I’ve met both Chuck Robbins, CEO of Cisco, and Meg Whitman, CEO of HPE, and the two CEOs are very different interpersonally. However, both have put forth very similar acquisition based strategies for growing their companies but while Robbins will likely execute it is far more likely that Whitman’s strategy will end in yet another HPE disaster or scandal. So why can two nearly identical strategies result in two very different outcomes? In many ways, it comes down to three things. Those three things are process, focus, and experience.
Merger Process
Right now, two firms stand out as having strong merger processes even though they are vastly different in execution. These firms are Cisco and Dell. There are typically two types of mergers (I’m leaving out pure investments), they are fully integrated mergers where the acquired company, or its assets, are folded into the firm, and the wholly owned subsidiary where they aren’t. Cisco was largely built on acquisitions and over the years has developed an impressive process for what is the most difficult type of acquisition. Dell is best at wholly owned subsidiaries, basically they largely leave the acquired company intact but apply their economies of scale to internal processes massively increasing the odds that the acquisition will, on paper, increase in value.

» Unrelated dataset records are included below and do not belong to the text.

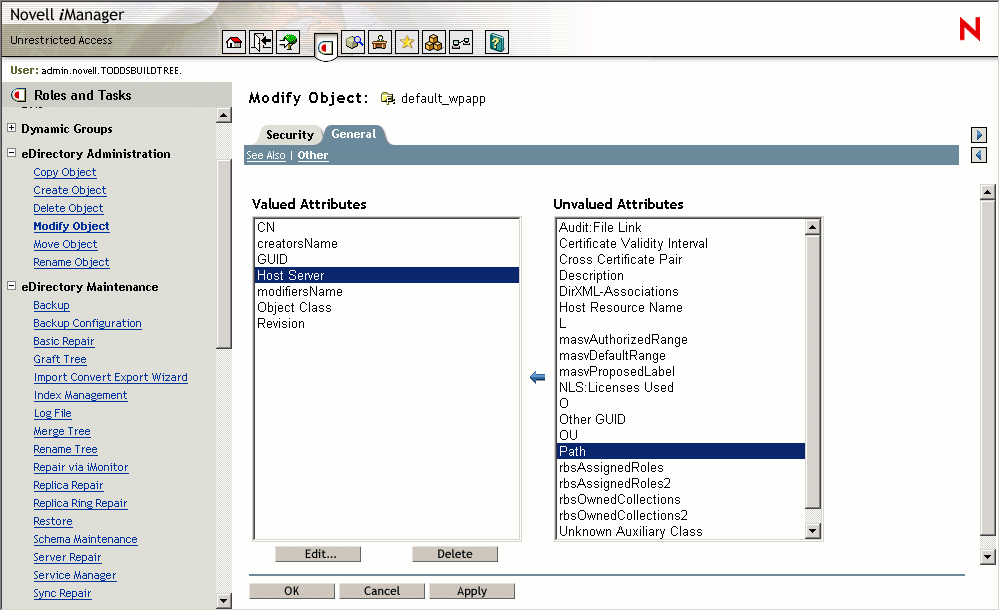The width and height of the screenshot is (1000, 611).
Task: Open View Objects magnifier icon
Action: click(354, 42)
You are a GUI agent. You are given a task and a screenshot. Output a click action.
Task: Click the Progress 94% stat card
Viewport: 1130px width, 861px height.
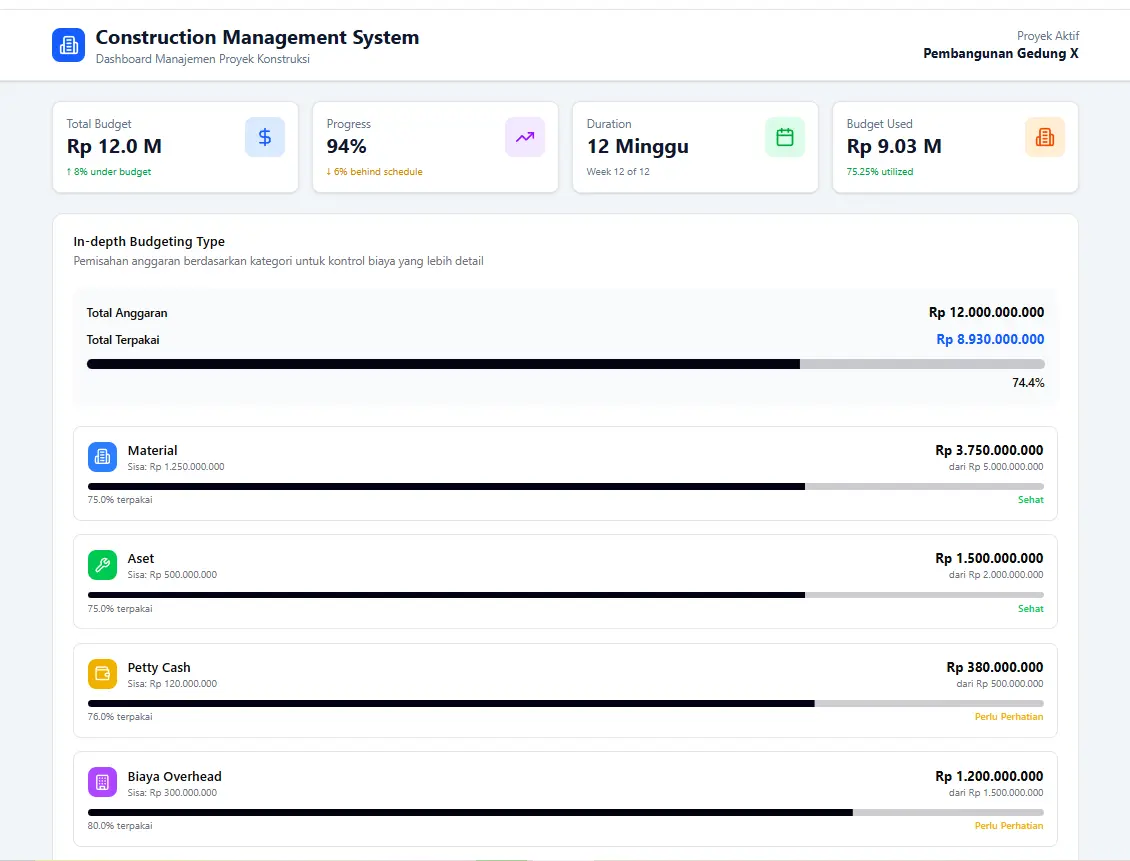[x=435, y=146]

Integration acquisitions have the benefit of fitting more tightly into the firm but have a far higher risk of killing the value of what was acquired and a lower probability of retaining the people which is why they are far more difficult to do. You can approach similar benefits with a wholly owned subsidiary but there are inefficiencies in the result due to company based silos that could reduce the efficiency of the result. Cisco is expert at dealing with the problems of integration and Dell with dealing with the problems of keeping the acquired unit separate.
HPE is like a gun fighter who has developed a talent for shooting his, or in this case, her own foot. Their process, to be kind, sucks. Some of the most disastrous acquisitions in the last decade have been attributed to HPE. In addition, to even consider an integration acquisition you need a stable corporate environment to build off of and Whitman’s inability to stabilize her executive staff has made this stability problematic yet HPE does integration acquisitions.
In short, if you had a child that went out for archery and regularly shot herself in the foot you’d likely advise they try a very different sport, preferably with no sharp objects. Apparently, no one on HPE’s board wants to provide that advice to Whitman.
Focus
And here I mean the right focus. One of the problems with integration mergers in particular is that the focus has to be tightly on preserving the identified assets, human and IP, that were acquired. Often, and this is the case with HPE, the focus is instead on both finishing the merger and making the merged company fit into the acquired company’s processes. While the latter does have to be done, particular care has to be taken, and exceptions granted, to assure the best outcome. To be fair to HPE, few companies do this well, but Whitman has a history of doing this particularly badly suggesting she doesn’t really grasp that the overarching goal should be to preserve the asset and not make the acquired company look like another part of HPE even though, eventually, that will be the outcome to an integration merger.
Experience
This takes us to executive competency and experience. Some CEOs make it to the top without acquiring key skills needed to do the job. With Carly Fiorina, the key skill that seemed to be missing was understanding the need to develop staff loyalty and recognizing that you need to complete your job successfully before you can move on to something else like politics. Whitman seems to have very similar shortcomings in the loyalty department but also seems to believe that as long as she has a reason to do something stupid it is OK for her to do it. I don’t often see this in top executives because generally the tendency to justify doing something stupid weeds managers out of the process at first or, at most, second level. But Whitman came up in a startup, eBay, and left the firm when it was still relatively small leaping first to a failed run in politics where she defended stupid decisions, to her current role in HPE where, at least to me, she did the same.
Chuck Robbins, the Cisco CEO, came up much more linearly and both seems to understand the need to develop staff loyalty and that everyone makes stupid mistakes, but you learn from them and don’t let them recur. Whitman instead seems to repeat them seemingly as some twisted way to argue they weren’t stupid in the first place hoping that no one will figure out she finds her foot an overwhelmingly attractive target.
Wrapping Up:
While I trained to be a CEO for a large firm, I quickly realized I’d suck at it and the job is far from easy. There are folks like Chuck Robbins and Michael Dell who have developed the key skills throughout their career and do the job well, and those like Fiorina and Whitman which didn’t and don’t. With strategies, it is just as critical to understand your ability to execute them as it is the viability of the process. An acquisition strategy for both Cisco and HPE sounds viable, but once you realize that Cisco has the skills and leadership to execute this strategy and HPE does not you can understand why it would work for Cisco and not for HPE. Before HPE can execute an acquisition strategy it needs a process (including a far more stable corporate foundation), it needs leadership that understands that protecting the asset that is being acquired has priority, and it needs leaders who have developed both the experience and willingness to learn from their mistakes, needed to execute the merger successfully. Otherwise the result will likely be another scandal or disaster.
This is why Cisco can, and HPE shouldn’t, try to execute a strategy to advance by merger.